(Extracted data entries)
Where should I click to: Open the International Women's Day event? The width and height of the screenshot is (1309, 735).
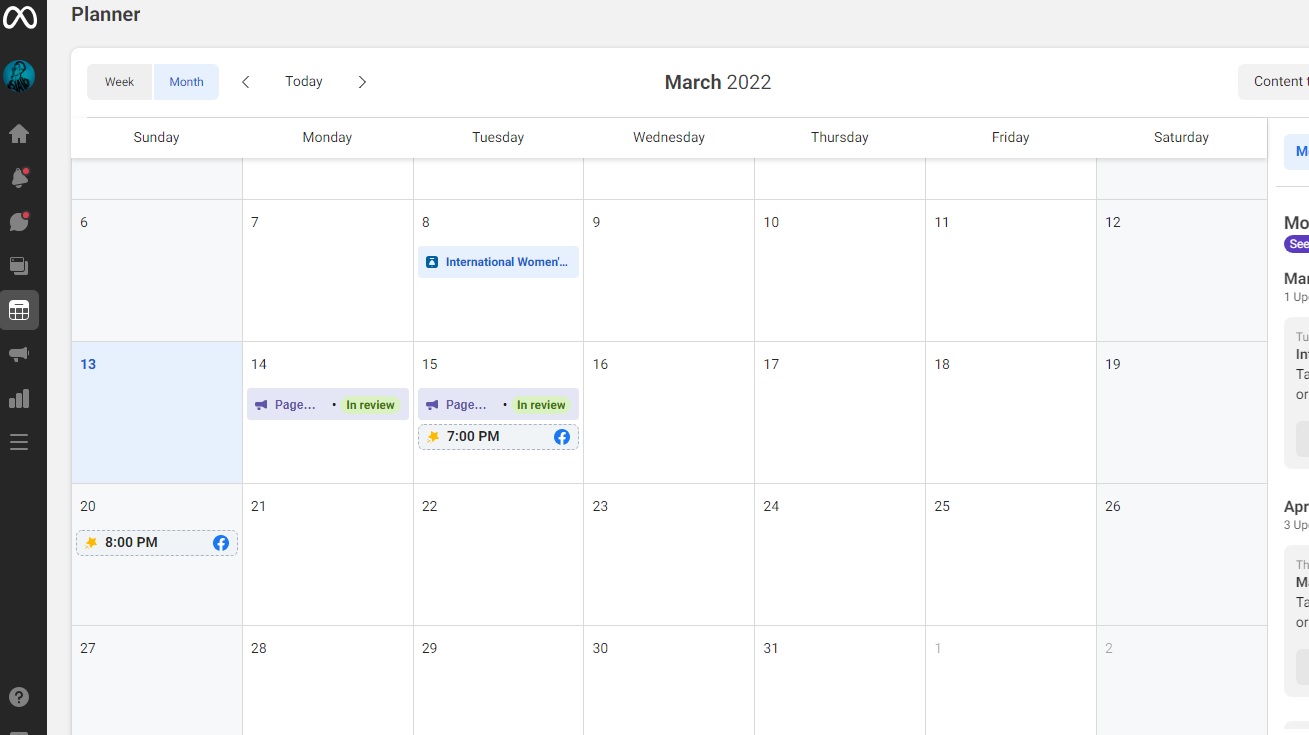pyautogui.click(x=498, y=262)
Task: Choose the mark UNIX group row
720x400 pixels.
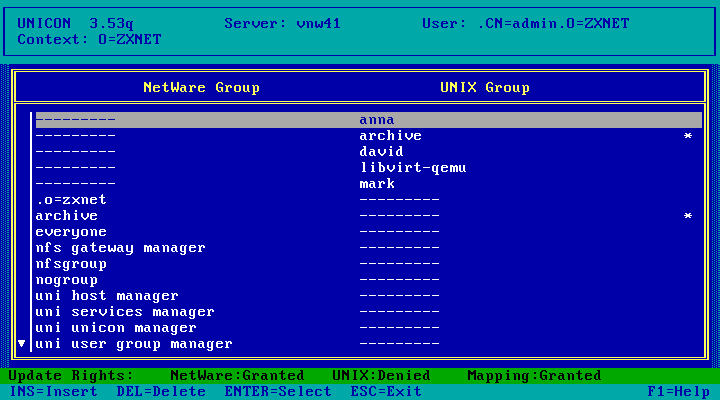Action: tap(377, 184)
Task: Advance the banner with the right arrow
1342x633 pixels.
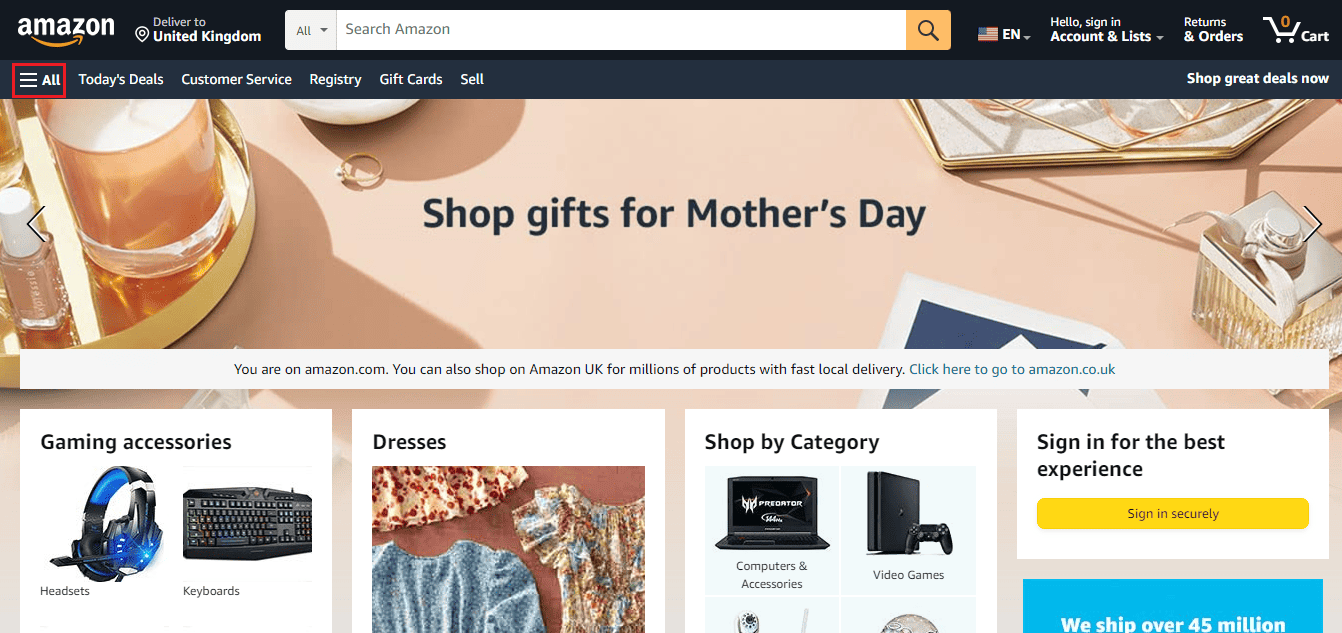Action: pos(1312,225)
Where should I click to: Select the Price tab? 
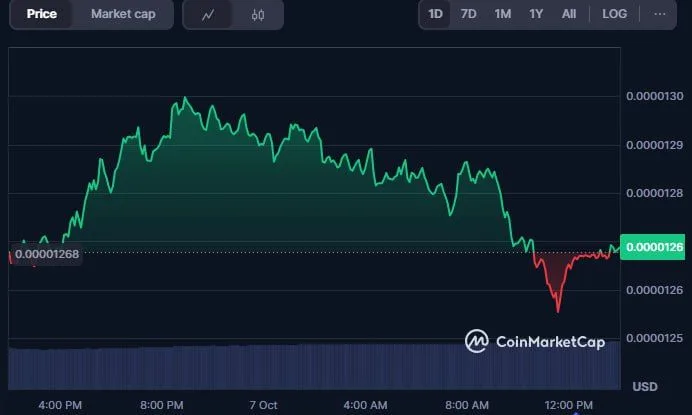coord(42,14)
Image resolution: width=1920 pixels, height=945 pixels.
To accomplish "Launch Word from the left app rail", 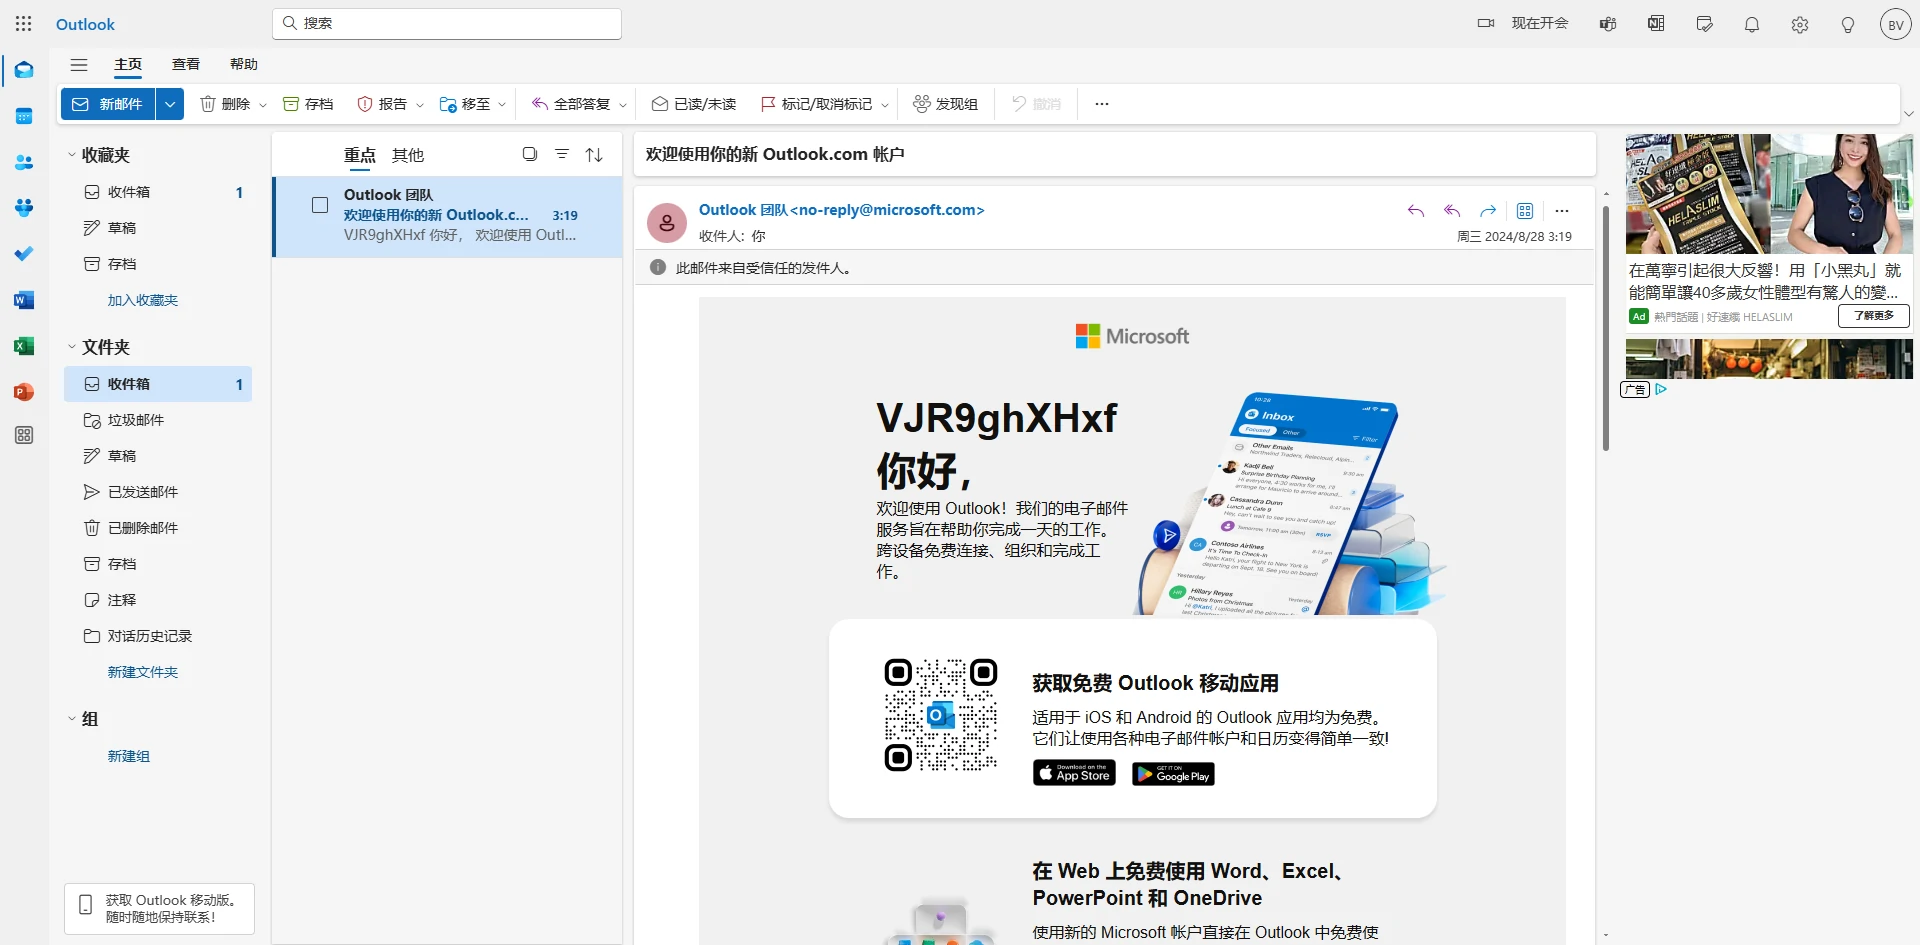I will pos(24,300).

▸ WORK ITEM:
All lines of the data that hold "Task" need to be copied.

▸ COMPLETED EXERCISE:
Task: Choose the mark UNIX group row
Task: Advance the banner with the right arrow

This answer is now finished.